_What is required_
Present the following entries again, word for word and in full.

Data records:

*** Begin section ***

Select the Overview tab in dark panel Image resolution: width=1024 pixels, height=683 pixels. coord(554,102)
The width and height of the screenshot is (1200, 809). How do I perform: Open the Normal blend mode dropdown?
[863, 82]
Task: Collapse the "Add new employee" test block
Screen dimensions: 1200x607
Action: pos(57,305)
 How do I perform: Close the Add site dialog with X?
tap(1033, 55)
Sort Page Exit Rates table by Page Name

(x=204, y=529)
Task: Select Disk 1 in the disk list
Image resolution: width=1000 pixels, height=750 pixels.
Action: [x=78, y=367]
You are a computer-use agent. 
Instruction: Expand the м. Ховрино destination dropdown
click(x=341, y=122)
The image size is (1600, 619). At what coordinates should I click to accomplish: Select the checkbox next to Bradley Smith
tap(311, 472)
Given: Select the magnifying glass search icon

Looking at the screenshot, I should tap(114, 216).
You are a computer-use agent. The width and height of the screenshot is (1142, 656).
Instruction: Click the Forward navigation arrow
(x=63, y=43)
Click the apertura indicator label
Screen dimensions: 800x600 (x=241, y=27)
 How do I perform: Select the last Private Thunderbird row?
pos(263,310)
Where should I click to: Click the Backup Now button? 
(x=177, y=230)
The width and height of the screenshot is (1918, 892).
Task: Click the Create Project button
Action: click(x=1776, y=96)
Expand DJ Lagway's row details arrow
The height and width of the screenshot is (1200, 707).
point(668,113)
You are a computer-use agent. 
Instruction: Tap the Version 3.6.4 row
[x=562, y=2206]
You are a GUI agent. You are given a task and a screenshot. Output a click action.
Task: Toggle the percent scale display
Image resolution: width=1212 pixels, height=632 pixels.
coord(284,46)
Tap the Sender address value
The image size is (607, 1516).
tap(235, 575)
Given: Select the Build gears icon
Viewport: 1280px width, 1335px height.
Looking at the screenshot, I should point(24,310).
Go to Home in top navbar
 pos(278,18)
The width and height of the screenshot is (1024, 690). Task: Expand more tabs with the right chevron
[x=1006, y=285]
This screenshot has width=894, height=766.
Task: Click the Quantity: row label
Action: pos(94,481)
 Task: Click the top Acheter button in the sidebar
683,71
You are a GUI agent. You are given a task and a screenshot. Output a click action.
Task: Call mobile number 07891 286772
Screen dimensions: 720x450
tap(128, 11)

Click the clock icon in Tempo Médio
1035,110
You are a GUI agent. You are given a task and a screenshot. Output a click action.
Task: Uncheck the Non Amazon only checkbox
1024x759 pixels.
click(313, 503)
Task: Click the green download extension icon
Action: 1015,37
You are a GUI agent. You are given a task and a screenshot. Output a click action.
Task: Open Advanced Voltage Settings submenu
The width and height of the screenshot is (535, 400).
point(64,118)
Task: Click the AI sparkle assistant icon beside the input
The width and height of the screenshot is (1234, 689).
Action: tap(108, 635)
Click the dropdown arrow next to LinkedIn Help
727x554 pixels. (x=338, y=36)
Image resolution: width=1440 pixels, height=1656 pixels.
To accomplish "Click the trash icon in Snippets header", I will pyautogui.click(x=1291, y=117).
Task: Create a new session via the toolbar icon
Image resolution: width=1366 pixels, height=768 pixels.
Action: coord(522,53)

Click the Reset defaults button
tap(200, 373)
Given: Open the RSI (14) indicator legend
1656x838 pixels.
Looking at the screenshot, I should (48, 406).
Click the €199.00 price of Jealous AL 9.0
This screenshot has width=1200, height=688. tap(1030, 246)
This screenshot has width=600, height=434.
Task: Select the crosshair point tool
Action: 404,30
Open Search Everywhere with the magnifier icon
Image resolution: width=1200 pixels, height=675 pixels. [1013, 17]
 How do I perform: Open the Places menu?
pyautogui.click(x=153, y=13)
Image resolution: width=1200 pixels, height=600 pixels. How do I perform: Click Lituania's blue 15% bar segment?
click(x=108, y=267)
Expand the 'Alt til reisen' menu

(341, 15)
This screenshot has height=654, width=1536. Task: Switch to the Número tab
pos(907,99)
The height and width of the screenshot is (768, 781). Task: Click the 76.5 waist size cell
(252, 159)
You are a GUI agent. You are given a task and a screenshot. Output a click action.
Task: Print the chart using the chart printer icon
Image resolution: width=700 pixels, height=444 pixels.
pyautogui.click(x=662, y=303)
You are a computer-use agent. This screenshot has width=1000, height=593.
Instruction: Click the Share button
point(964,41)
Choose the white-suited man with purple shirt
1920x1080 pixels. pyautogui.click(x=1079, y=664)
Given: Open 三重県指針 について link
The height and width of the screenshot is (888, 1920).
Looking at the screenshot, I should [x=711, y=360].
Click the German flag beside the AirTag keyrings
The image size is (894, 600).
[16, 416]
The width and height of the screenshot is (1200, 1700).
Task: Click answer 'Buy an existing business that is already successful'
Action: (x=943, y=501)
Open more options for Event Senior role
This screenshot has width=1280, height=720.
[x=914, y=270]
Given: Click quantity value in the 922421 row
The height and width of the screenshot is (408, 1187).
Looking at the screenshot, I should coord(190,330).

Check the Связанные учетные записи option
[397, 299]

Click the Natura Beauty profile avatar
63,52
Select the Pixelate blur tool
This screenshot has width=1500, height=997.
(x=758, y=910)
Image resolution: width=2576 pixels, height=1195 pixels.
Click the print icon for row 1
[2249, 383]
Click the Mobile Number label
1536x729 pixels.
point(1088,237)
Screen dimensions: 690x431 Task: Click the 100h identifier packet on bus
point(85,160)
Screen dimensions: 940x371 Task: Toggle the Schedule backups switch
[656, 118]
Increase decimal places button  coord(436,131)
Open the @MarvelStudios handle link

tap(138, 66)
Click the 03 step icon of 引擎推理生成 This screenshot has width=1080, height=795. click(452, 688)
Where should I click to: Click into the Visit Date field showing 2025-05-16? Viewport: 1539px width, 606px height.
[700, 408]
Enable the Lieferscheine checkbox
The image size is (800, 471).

*** End section ***

_Answer to the problem_
Select the Overview tab in dark panel Image resolution: width=1024 pixels, height=683 pixels. coord(554,102)
The width and height of the screenshot is (1200, 809). How do I perform: Open the Normal blend mode dropdown?
[863, 82]
Task: Collapse the "Add new employee" test block
Screen dimensions: 1200x607
Action: pos(57,305)
 How do I perform: Close the Add site dialog with X?
tap(1033, 55)
Sort Page Exit Rates table by Page Name

(x=204, y=529)
Task: Select Disk 1 in the disk list
Image resolution: width=1000 pixels, height=750 pixels.
Action: [x=78, y=367]
You are a computer-use agent. 
Instruction: Expand the м. Ховрино destination dropdown
click(x=341, y=122)
The image size is (1600, 619). At what coordinates should I click to accomplish: Select the checkbox next to Bradley Smith
tap(311, 472)
Given: Select the magnifying glass search icon

Looking at the screenshot, I should tap(114, 216).
You are a computer-use agent. The width and height of the screenshot is (1142, 656).
Instruction: Click the Forward navigation arrow
(x=63, y=43)
Click the apertura indicator label
Screen dimensions: 800x600 (x=241, y=27)
 How do I perform: Select the last Private Thunderbird row?
pos(263,310)
Where should I click to: Click the Backup Now button? 
(x=177, y=230)
The width and height of the screenshot is (1918, 892).
Task: Click the Create Project button
Action: click(x=1776, y=96)
Expand DJ Lagway's row details arrow
The height and width of the screenshot is (1200, 707).
point(668,113)
You are a computer-use agent. 
Instruction: Tap the Version 3.6.4 row
[x=562, y=2206]
You are a GUI agent. You are given a task and a screenshot. Output a click action.
Task: Toggle the percent scale display
Image resolution: width=1212 pixels, height=632 pixels.
coord(284,46)
Tap the Sender address value
The image size is (607, 1516).
tap(235, 575)
Given: Select the Build gears icon
Viewport: 1280px width, 1335px height.
Looking at the screenshot, I should point(24,310).
Go to Home in top navbar
 pos(278,18)
The width and height of the screenshot is (1024, 690). Task: Expand more tabs with the right chevron
[x=1006, y=285]
This screenshot has width=894, height=766.
Task: Click the Quantity: row label
Action: pos(94,481)
 Task: Click the top Acheter button in the sidebar
683,71
You are a GUI agent. You are given a task and a screenshot. Output a click action.
Task: Call mobile number 07891 286772
Screen dimensions: 720x450
tap(128, 11)

Click the clock icon in Tempo Médio
1035,110
You are a GUI agent. You are given a task and a screenshot. Output a click action.
Task: Uncheck the Non Amazon only checkbox
1024x759 pixels.
click(313, 503)
Task: Click the green download extension icon
Action: 1015,37
You are a GUI agent. You are given a task and a screenshot. Output a click action.
Task: Open Advanced Voltage Settings submenu
The width and height of the screenshot is (535, 400).
point(64,118)
Task: Click the AI sparkle assistant icon beside the input
The width and height of the screenshot is (1234, 689).
Action: tap(108, 635)
Click the dropdown arrow next to LinkedIn Help
727x554 pixels. (x=338, y=36)
Image resolution: width=1440 pixels, height=1656 pixels.
To accomplish "Click the trash icon in Snippets header", I will pyautogui.click(x=1291, y=117).
Task: Create a new session via the toolbar icon
Image resolution: width=1366 pixels, height=768 pixels.
Action: coord(522,53)

Click the Reset defaults button
tap(200, 373)
Given: Open the RSI (14) indicator legend
1656x838 pixels.
Looking at the screenshot, I should (48, 406).
Click the €199.00 price of Jealous AL 9.0
This screenshot has width=1200, height=688. tap(1030, 246)
This screenshot has width=600, height=434.
Task: Select the crosshair point tool
Action: 404,30
Open Search Everywhere with the magnifier icon
Image resolution: width=1200 pixels, height=675 pixels. [1013, 17]
 How do I perform: Open the Places menu?
pyautogui.click(x=153, y=13)
Image resolution: width=1200 pixels, height=600 pixels. How do I perform: Click Lituania's blue 15% bar segment?
click(x=108, y=267)
Expand the 'Alt til reisen' menu

(341, 15)
This screenshot has height=654, width=1536. Task: Switch to the Número tab
pos(907,99)
The height and width of the screenshot is (768, 781). Task: Click the 76.5 waist size cell
(252, 159)
You are a GUI agent. You are given a task and a screenshot. Output a click action.
Task: Print the chart using the chart printer icon
Image resolution: width=700 pixels, height=444 pixels.
pyautogui.click(x=662, y=303)
You are a computer-use agent. This screenshot has width=1000, height=593.
Instruction: Click the Share button
point(964,41)
Choose the white-suited man with purple shirt
1920x1080 pixels. pyautogui.click(x=1079, y=664)
Given: Open 三重県指針 について link
The height and width of the screenshot is (888, 1920).
Looking at the screenshot, I should [x=711, y=360].
Click the German flag beside the AirTag keyrings
The image size is (894, 600).
[16, 416]
The width and height of the screenshot is (1200, 1700).
Task: Click answer 'Buy an existing business that is already successful'
Action: (x=943, y=501)
Open more options for Event Senior role
This screenshot has width=1280, height=720.
[x=914, y=270]
Given: Click quantity value in the 922421 row
The height and width of the screenshot is (408, 1187).
Looking at the screenshot, I should coord(190,330).

Check the Связанные учетные записи option
[397, 299]

Click the Natura Beauty profile avatar
63,52
Select the Pixelate blur tool
This screenshot has width=1500, height=997.
(x=758, y=910)
Image resolution: width=2576 pixels, height=1195 pixels.
Click the print icon for row 1
[2249, 383]
Click the Mobile Number label
1536x729 pixels.
point(1088,237)
Screen dimensions: 690x431 Task: Click the 100h identifier packet on bus
point(85,160)
Screen dimensions: 940x371 Task: Toggle the Schedule backups switch
[656, 118]
Increase decimal places button  coord(436,131)
Open the @MarvelStudios handle link

tap(138, 66)
Click the 03 step icon of 引擎推理生成 This screenshot has width=1080, height=795. click(452, 688)
Where should I click to: Click into the Visit Date field showing 2025-05-16? Viewport: 1539px width, 606px height.
[700, 408]
Enable the Lieferscheine checkbox
The image size is (800, 471).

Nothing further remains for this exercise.